Start of WORKING DATA

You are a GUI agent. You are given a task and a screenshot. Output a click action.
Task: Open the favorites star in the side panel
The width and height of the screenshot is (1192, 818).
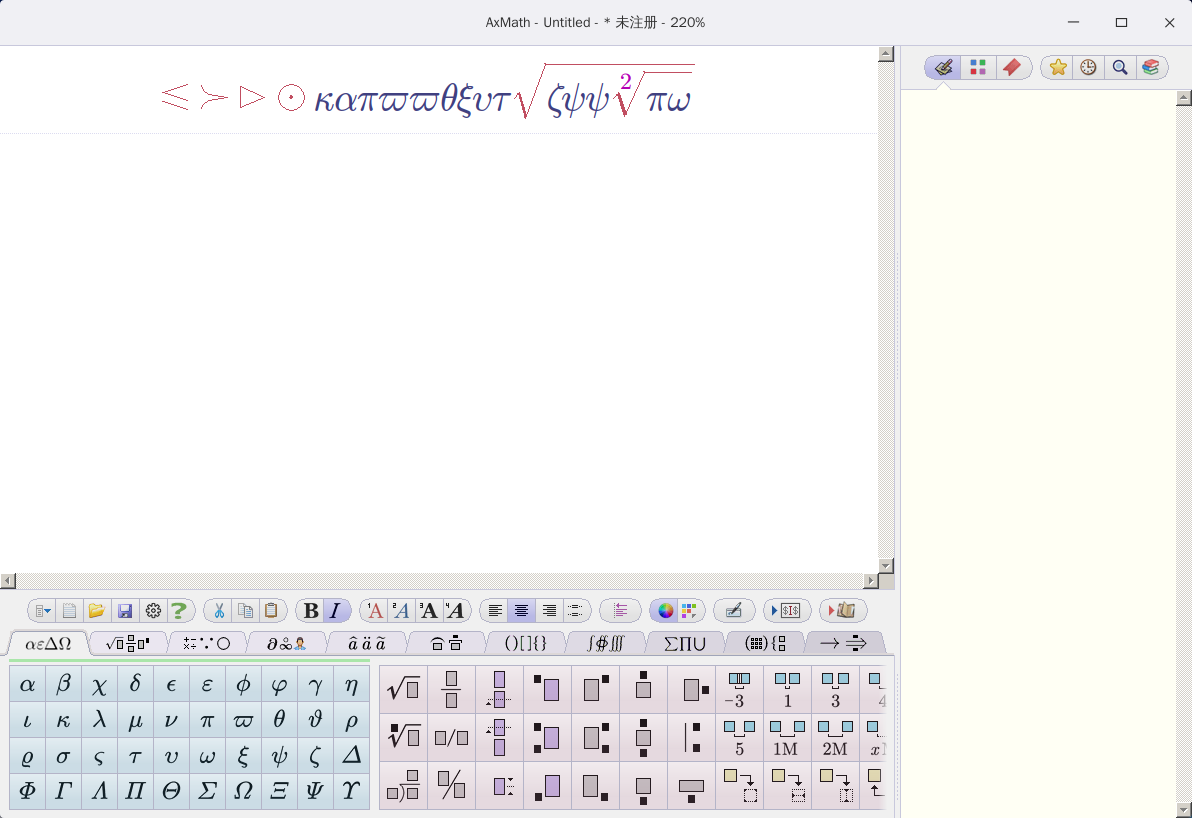(1057, 67)
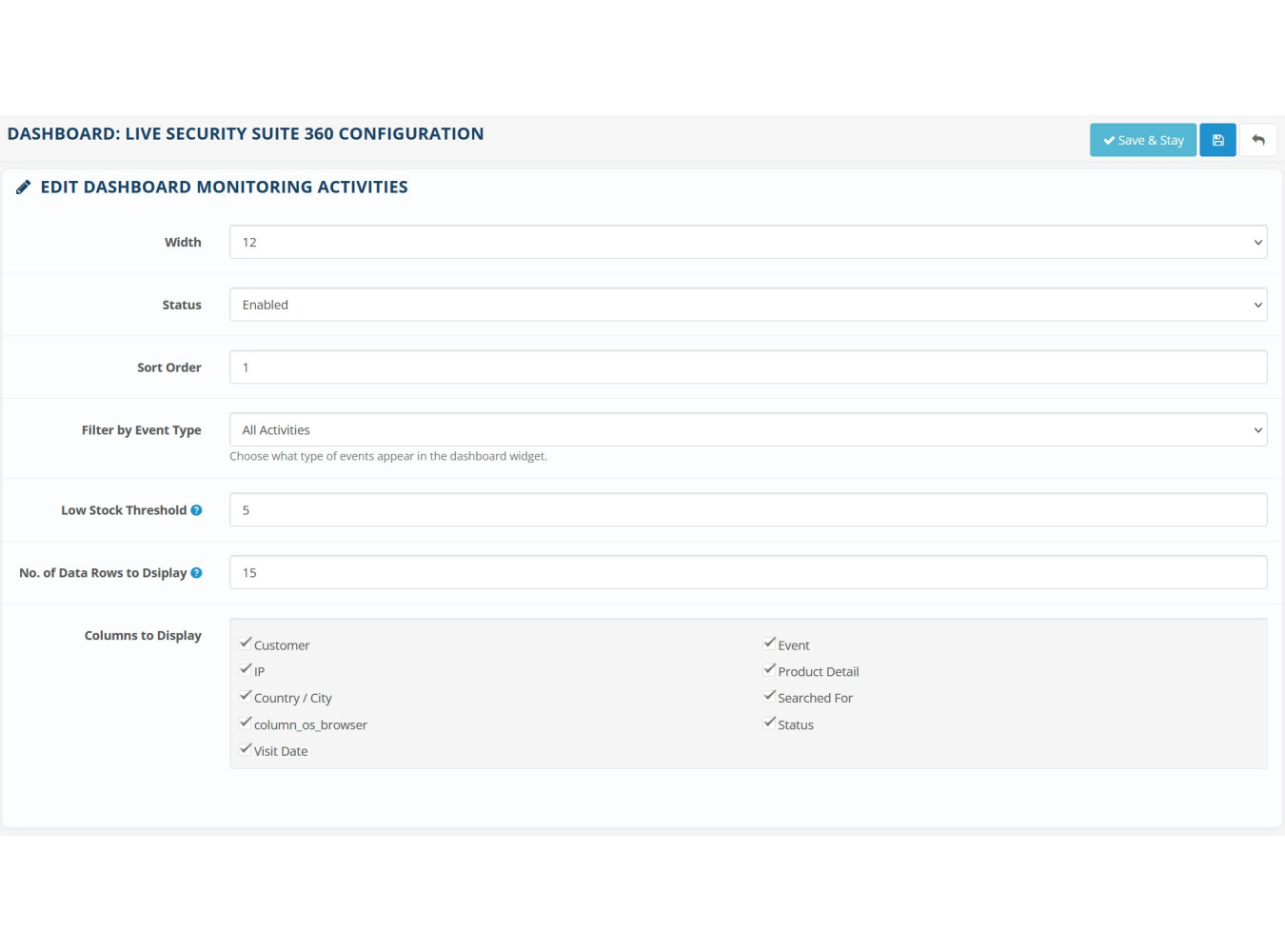1285x952 pixels.
Task: Uncheck the column_os_browser checkbox
Action: (246, 724)
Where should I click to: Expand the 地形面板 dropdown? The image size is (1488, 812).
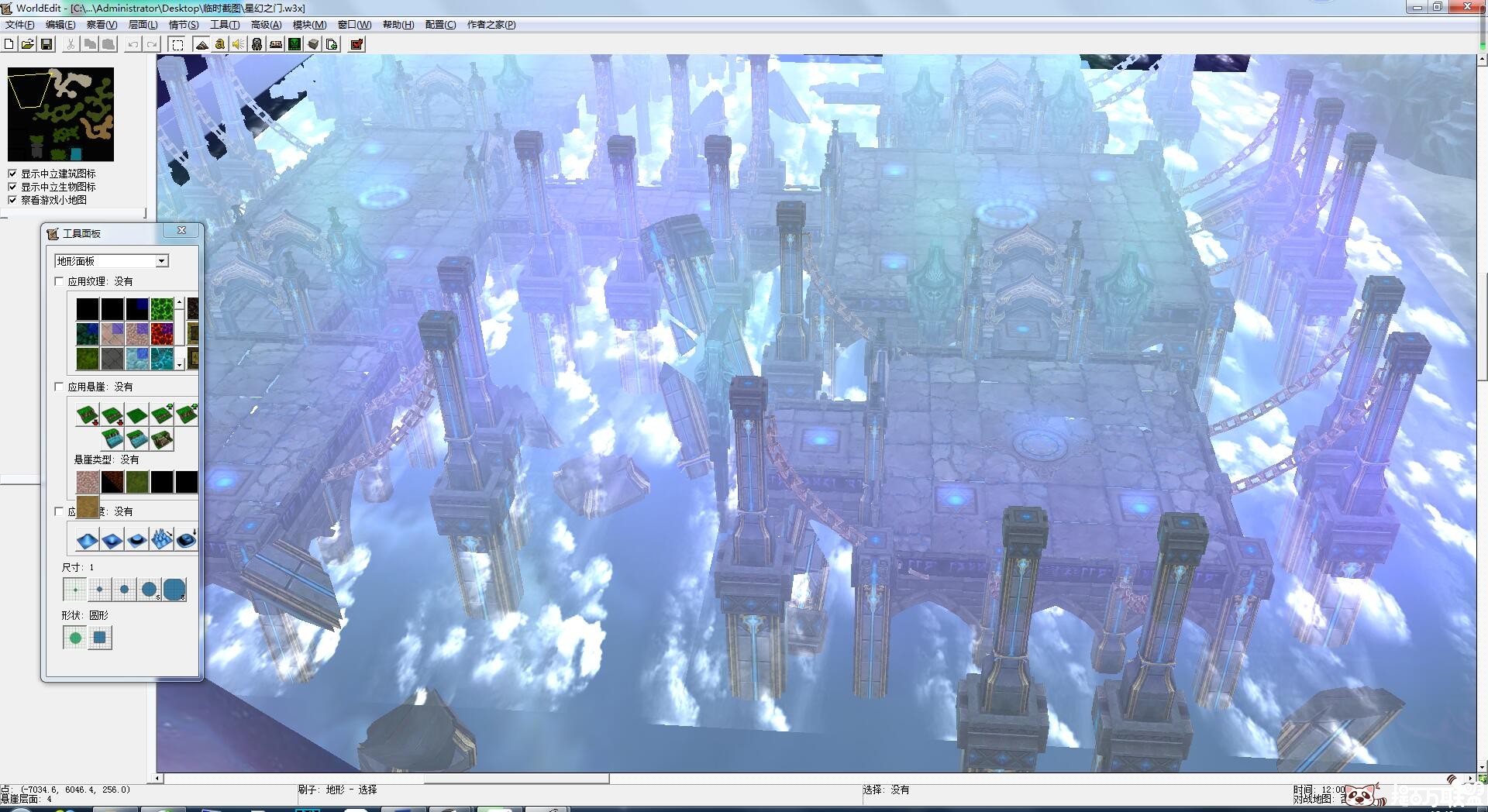coord(161,261)
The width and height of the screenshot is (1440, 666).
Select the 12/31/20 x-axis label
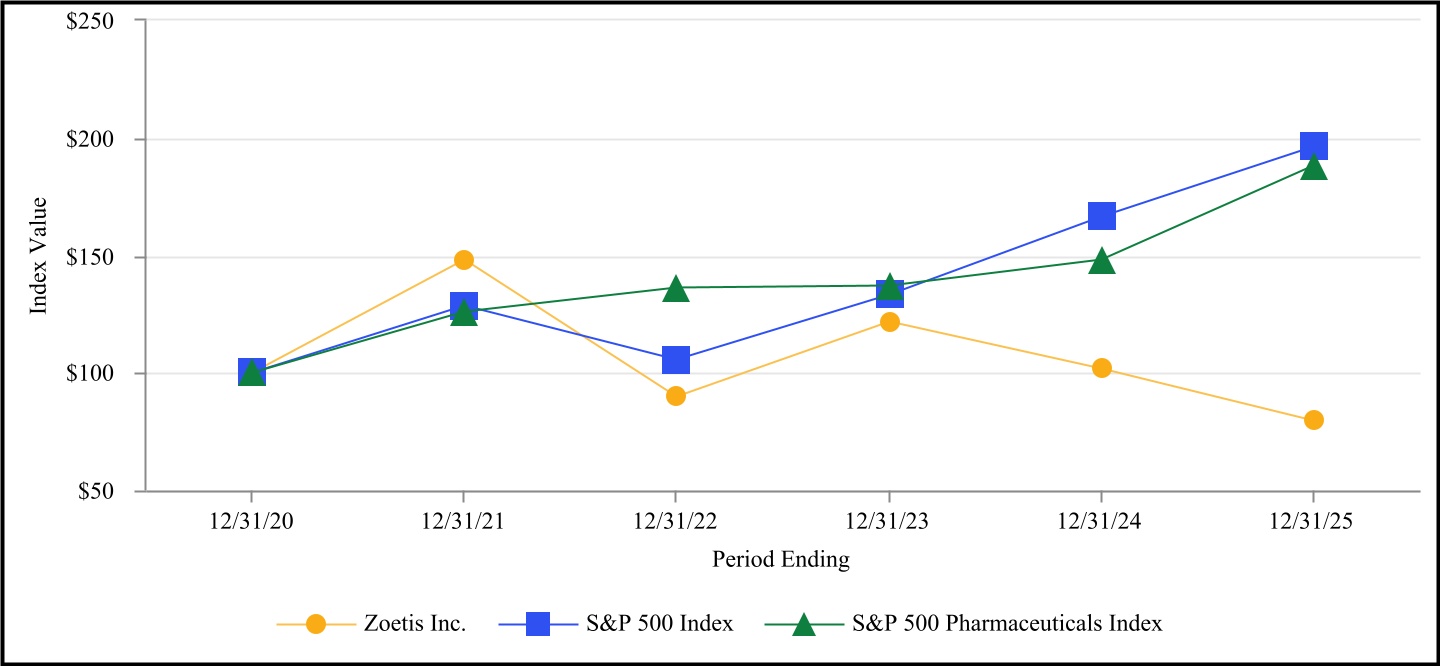click(x=251, y=523)
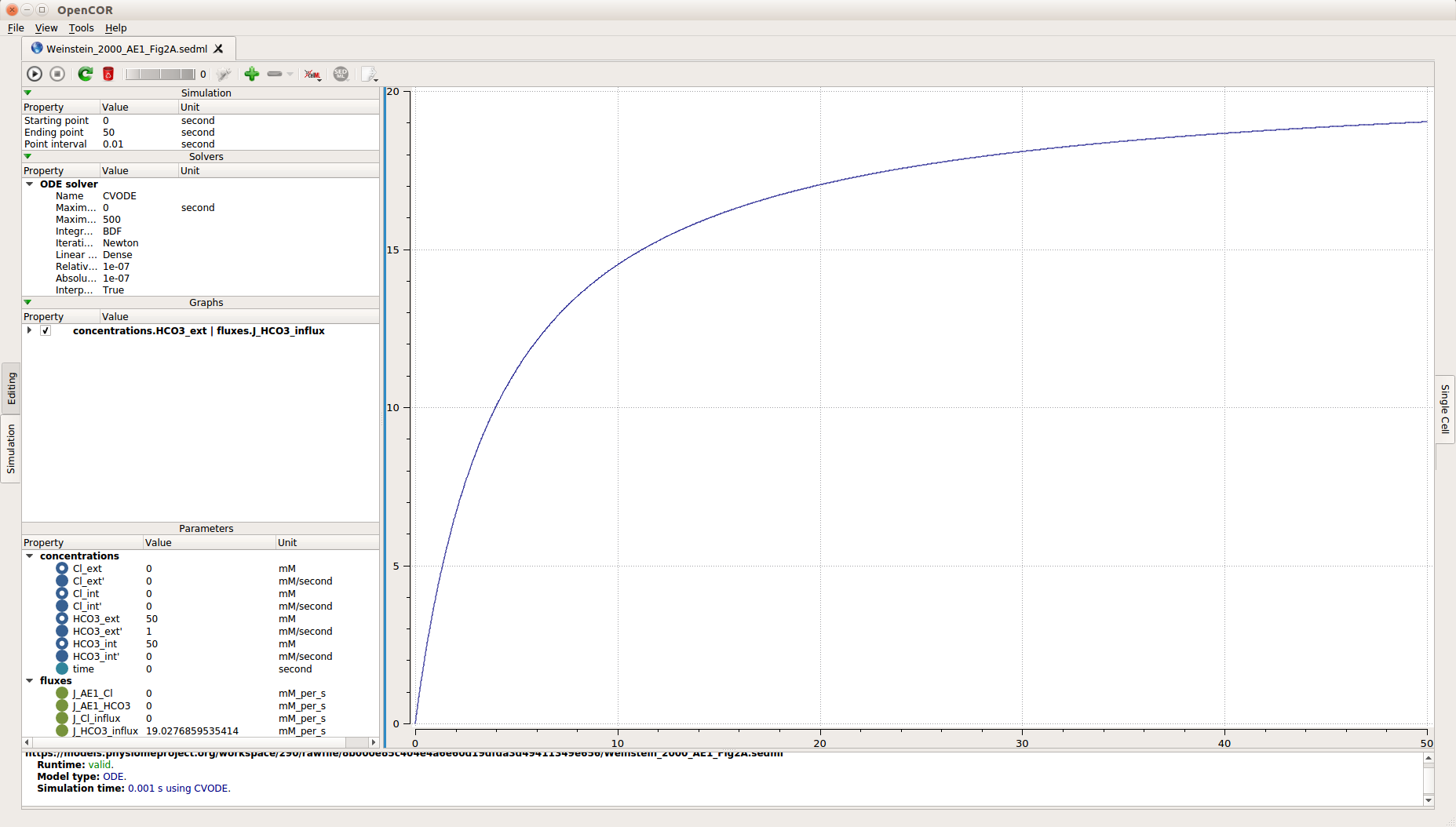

End of WORKING DATA

Omit the pictures, then extract verbatim only those lines that fall between the line containing "The width and height of the screenshot is (1440, 666)." and the final line of the records above, both included.

- **COMPLETED EXERCISE**
The width and height of the screenshot is (1440, 666).
Select the 12/31/20 x-axis label
click(x=251, y=523)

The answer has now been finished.